As a young child, Shelly says she loved Roald Dahl’s books and the illustrations of Quentin Blake and how he brought the characters to life in his own unique technique. As a mother of two young boys, she has recently been introduced to the works of Oliver Jeffers books and says those illustrations have also stood out.
First love
The unique and striking feature of ‘The Watchman of Westport’ is the watercolour illustrations of the characters, which are hand-sketched by Shelly herself using traditional methods. While most illustrations are now digitally finished, Shelly said that hand-sketching the illustrations were a return to her roots and the most enjoyable aspect of the book.
“I’m really an illustrator with a story to tell and I am hoping the illustrations speak for themselves. Graphics is my bread and butter, but illustration is my first love and it was lovely to go back to my roots. I loved it and could sit for 16 hours a day easily because you are completely engrossed in it, and I want the the kids to get engrossed in the illustrations too.”
Shelly says she has been drawing and sketching since she could hold a pencil and credits her mum, Teresa, for supporting her in when she said she wanted to make a career out of art.
“I have to thank my mum for her encouragement … As I got older I was more interested in art over other subjects. It would not normally been seen as a career option, but my mum always believed in what I wanted to do. She believed in me pursuing my own goals. That is so important, to have that influence in life, that allows you to follow your dreams and have that support.
“I was 12 when I told my mum I wanted to go to the NCAD. Once I heard about a college of art and design I said I was going there. That was my goal from early on. I kept drawing. Mags Duffy, my art teacher in the Sacred Heart School, was another person who was really influential and very encouraging with my art.
“I believed I could get in, and I haven’t looked back.”
As a first-time author, meeting the deadline to get the book published before Christmas was very daunting at times, but Shelly made it, and is really grateful to all the people who supported her through her journey. She said that she is excited about seeing ‘The Watchman of Westport on the shelves around Westport but also nervous about how it will be received. “This is definitely putting my neck on the line because I am so used to doing work for other people and I am just in the background not getting a mention. It is like everything, when you do something for yourself you are your worst critic. I don’t know how it will go, but you have to take the good with the bad.

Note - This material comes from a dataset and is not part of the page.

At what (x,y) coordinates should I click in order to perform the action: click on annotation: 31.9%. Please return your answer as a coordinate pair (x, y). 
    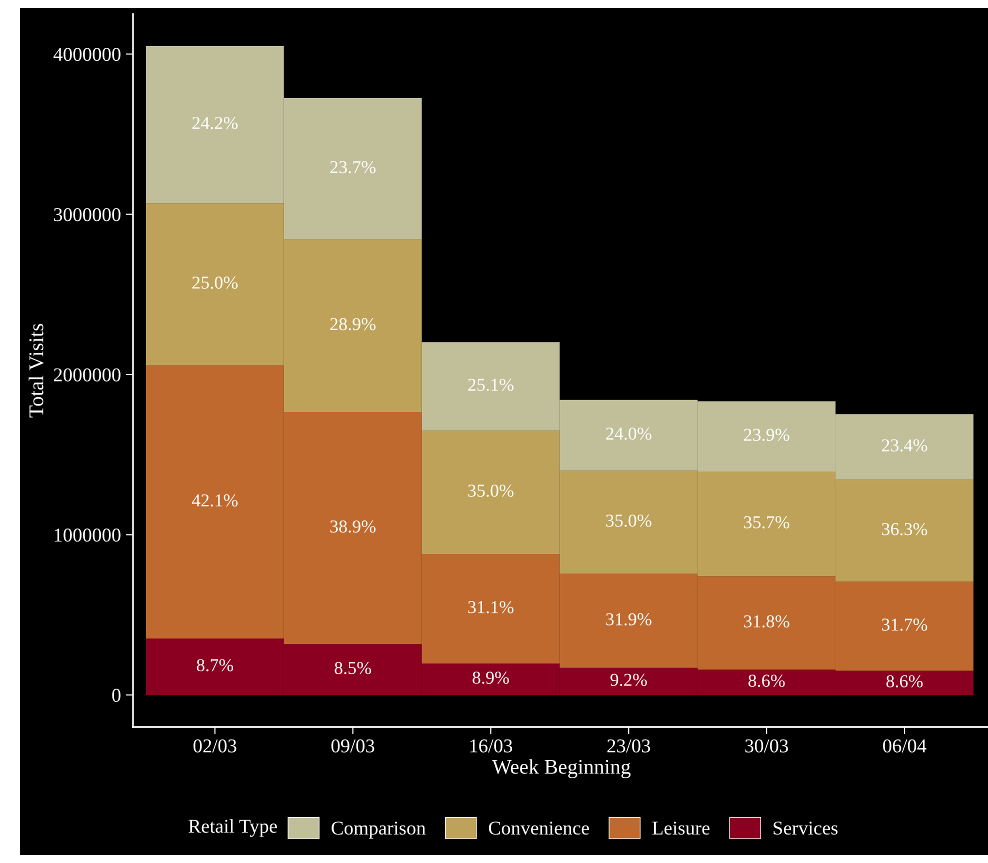
    Looking at the image, I should click on (629, 620).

“I loved doing it but now the reality is here that I have to put myself out there and sell this. I am not a public person, and it is a little daunting and scary. I am totally out of my comfort zone … I think JK Rowling said the same thing.”

The launch of Watchman of Westport will take place on Thursday, December 8 from 6pm in Westport Town Hall Theatre. Readings from the book will take place, and refreshments will be served and children’s entertainment provided.The book is available at and from local bookshops.